• [SUPPLIED RECORDS]

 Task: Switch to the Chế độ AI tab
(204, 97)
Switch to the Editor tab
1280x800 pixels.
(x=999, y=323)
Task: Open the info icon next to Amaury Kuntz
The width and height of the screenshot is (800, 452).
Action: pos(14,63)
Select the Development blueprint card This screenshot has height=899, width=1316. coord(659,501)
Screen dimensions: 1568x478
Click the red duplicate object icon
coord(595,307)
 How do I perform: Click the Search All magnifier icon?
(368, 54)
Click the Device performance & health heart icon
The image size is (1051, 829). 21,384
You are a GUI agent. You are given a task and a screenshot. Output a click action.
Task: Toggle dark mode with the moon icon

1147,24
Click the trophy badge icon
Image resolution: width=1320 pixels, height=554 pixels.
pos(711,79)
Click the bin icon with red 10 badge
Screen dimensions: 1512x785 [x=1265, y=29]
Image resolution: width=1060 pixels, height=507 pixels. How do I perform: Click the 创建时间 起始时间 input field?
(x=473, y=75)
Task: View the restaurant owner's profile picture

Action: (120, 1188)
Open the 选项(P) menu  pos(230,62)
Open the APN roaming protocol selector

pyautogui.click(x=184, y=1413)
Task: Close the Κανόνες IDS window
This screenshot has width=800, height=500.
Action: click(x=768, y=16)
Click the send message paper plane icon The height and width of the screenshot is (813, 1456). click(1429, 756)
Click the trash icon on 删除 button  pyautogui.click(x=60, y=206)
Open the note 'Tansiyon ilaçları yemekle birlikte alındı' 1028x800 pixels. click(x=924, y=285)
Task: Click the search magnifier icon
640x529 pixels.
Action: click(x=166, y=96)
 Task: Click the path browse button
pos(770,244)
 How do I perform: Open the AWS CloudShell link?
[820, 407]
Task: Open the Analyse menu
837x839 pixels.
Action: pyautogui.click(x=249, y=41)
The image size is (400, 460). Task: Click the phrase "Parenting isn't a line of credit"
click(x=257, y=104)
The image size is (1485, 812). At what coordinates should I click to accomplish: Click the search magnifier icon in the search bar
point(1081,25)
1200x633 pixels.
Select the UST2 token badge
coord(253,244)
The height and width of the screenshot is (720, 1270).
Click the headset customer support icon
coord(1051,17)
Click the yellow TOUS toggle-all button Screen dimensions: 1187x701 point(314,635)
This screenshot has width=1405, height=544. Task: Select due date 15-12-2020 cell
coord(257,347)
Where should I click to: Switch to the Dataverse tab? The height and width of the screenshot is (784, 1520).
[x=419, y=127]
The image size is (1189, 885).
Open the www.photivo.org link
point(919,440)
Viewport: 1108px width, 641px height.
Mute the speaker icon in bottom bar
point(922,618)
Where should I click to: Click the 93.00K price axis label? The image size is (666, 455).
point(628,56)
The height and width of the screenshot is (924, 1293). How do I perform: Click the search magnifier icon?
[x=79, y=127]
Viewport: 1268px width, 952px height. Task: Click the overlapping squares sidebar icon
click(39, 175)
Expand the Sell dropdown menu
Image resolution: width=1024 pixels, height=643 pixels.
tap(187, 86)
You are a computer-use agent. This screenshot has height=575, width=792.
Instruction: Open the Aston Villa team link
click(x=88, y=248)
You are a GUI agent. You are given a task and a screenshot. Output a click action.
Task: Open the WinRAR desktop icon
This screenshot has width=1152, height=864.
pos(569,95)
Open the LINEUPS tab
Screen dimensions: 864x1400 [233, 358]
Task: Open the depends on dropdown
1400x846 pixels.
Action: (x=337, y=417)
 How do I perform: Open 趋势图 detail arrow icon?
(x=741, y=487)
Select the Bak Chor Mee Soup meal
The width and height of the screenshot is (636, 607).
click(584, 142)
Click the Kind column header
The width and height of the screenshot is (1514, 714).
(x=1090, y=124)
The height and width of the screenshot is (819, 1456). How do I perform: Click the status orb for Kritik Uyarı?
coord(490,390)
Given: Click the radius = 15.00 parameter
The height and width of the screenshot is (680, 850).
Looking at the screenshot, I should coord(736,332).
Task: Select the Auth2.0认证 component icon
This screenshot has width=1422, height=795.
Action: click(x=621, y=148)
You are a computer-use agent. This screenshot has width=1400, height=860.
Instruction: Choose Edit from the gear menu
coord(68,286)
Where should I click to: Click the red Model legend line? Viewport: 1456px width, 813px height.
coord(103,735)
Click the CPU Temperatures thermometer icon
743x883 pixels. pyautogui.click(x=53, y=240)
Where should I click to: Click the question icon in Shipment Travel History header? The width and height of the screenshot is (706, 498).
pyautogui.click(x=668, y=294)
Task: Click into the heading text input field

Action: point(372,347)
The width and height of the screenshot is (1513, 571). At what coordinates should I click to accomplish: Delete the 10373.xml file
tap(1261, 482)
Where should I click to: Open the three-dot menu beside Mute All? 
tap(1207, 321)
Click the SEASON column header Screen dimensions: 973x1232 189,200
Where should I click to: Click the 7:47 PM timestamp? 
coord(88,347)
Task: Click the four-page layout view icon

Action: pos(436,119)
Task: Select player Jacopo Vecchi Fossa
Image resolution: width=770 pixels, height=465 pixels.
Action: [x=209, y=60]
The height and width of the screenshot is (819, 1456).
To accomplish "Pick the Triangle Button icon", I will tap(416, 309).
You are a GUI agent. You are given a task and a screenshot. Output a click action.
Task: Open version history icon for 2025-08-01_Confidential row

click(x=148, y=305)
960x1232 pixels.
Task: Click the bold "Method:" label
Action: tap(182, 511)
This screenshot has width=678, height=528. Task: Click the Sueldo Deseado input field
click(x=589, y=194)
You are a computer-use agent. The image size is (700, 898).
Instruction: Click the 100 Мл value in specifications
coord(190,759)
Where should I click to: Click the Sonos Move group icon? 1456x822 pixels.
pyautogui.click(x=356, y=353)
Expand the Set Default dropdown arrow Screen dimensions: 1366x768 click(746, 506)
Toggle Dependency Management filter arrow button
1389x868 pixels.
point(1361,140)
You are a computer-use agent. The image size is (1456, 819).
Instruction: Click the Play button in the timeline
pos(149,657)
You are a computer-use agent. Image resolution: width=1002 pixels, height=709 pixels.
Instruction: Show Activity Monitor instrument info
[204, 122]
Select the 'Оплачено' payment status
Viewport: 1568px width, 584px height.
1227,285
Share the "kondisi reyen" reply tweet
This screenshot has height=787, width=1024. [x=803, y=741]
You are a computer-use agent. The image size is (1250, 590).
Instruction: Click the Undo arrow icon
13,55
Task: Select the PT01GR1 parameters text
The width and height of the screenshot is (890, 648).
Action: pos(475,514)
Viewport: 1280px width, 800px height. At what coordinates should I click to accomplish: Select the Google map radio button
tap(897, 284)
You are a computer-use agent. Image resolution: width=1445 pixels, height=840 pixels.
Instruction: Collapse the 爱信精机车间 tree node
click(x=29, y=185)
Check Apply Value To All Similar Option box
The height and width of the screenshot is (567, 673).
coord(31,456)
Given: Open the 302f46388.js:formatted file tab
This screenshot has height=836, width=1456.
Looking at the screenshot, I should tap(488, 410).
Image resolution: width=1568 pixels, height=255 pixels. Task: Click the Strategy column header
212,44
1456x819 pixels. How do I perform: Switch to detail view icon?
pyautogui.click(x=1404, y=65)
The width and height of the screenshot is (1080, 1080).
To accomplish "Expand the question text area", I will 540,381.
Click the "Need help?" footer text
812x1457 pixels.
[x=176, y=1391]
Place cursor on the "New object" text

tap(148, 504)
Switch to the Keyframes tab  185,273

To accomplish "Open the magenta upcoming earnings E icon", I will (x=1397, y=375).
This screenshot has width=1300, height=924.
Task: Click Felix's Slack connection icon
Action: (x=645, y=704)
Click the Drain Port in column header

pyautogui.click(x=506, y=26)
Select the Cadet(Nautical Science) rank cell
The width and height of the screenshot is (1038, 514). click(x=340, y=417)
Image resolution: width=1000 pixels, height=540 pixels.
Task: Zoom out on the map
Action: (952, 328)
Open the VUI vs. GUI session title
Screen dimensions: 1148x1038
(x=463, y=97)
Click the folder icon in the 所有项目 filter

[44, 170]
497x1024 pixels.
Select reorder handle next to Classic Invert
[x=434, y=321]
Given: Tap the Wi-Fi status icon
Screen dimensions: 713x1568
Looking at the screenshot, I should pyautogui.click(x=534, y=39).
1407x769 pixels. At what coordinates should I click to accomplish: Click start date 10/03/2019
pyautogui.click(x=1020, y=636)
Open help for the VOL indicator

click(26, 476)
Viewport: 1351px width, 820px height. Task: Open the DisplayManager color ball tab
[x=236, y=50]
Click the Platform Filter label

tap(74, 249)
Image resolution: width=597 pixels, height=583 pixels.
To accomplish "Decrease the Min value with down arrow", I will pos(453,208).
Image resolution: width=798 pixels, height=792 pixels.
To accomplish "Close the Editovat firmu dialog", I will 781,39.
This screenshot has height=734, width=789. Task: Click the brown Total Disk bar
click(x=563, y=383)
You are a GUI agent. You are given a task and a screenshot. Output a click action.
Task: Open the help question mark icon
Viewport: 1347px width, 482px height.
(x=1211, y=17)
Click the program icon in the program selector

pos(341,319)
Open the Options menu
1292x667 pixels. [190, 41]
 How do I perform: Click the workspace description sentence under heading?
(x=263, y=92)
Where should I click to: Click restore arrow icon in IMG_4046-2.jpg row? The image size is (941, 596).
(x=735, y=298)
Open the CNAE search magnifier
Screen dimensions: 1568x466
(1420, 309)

• [TASK DESCRIPTION] Copy the material above word for word, from its first line through the line that contains "pos(770,244)", including both of those lines.

• [COMPLETE RESPONSE]
 Task: Switch to the Chế độ AI tab
(204, 97)
Switch to the Editor tab
1280x800 pixels.
(x=999, y=323)
Task: Open the info icon next to Amaury Kuntz
The width and height of the screenshot is (800, 452).
Action: pos(14,63)
Select the Development blueprint card This screenshot has height=899, width=1316. coord(659,501)
Screen dimensions: 1568x478
Click the red duplicate object icon
coord(595,307)
 How do I perform: Click the Search All magnifier icon?
(368, 54)
Click the Device performance & health heart icon
The image size is (1051, 829). 21,384
You are a GUI agent. You are given a task and a screenshot. Output a click action.
Task: Toggle dark mode with the moon icon

1147,24
Click the trophy badge icon
Image resolution: width=1320 pixels, height=554 pixels.
pos(711,79)
Click the bin icon with red 10 badge
Screen dimensions: 1512x785 [x=1265, y=29]
Image resolution: width=1060 pixels, height=507 pixels. How do I perform: Click the 创建时间 起始时间 input field?
(x=473, y=75)
Task: View the restaurant owner's profile picture

Action: (120, 1188)
Open the 选项(P) menu  pos(230,62)
Open the APN roaming protocol selector

pyautogui.click(x=184, y=1413)
Task: Close the Κανόνες IDS window
This screenshot has width=800, height=500.
Action: click(x=768, y=16)
Click the send message paper plane icon The height and width of the screenshot is (813, 1456). click(1429, 756)
Click the trash icon on 删除 button  pyautogui.click(x=60, y=206)
Open the note 'Tansiyon ilaçları yemekle birlikte alındı' 1028x800 pixels. click(x=924, y=285)
Task: Click the search magnifier icon
640x529 pixels.
Action: click(x=166, y=96)
 Task: Click the path browse button
pos(770,244)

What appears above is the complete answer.